**TO BE DONE:**
Repeat each of the rows below word for word, but leave the pictures out of your answer.

**ENTRIES PROVIDED:**
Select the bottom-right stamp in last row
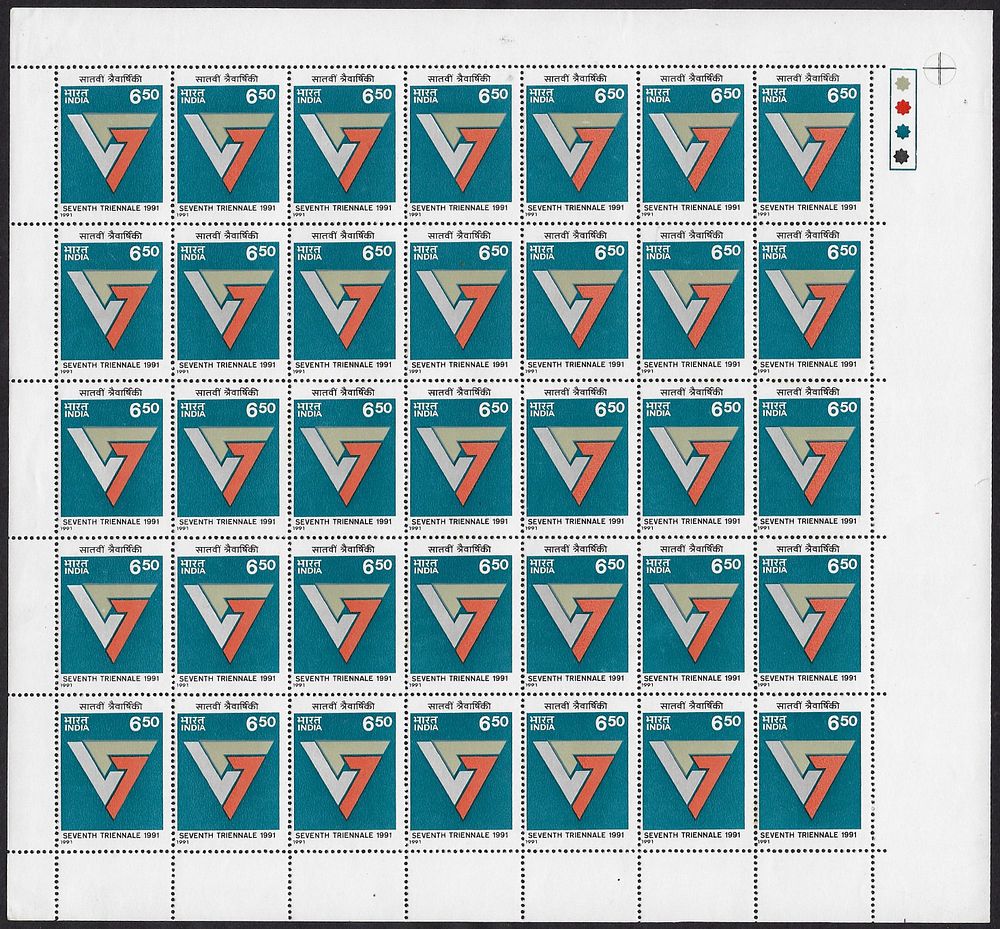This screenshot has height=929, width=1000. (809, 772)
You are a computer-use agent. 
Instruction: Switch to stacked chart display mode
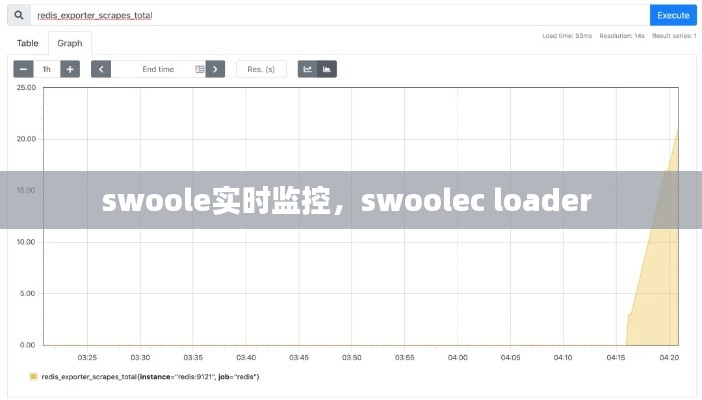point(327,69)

**RESPONSE:**
Select the bottom-right stamp in last row
This screenshot has height=929, width=1000. (809, 772)
You are a computer-use agent. 
Instruction: Switch to stacked chart display mode
point(327,69)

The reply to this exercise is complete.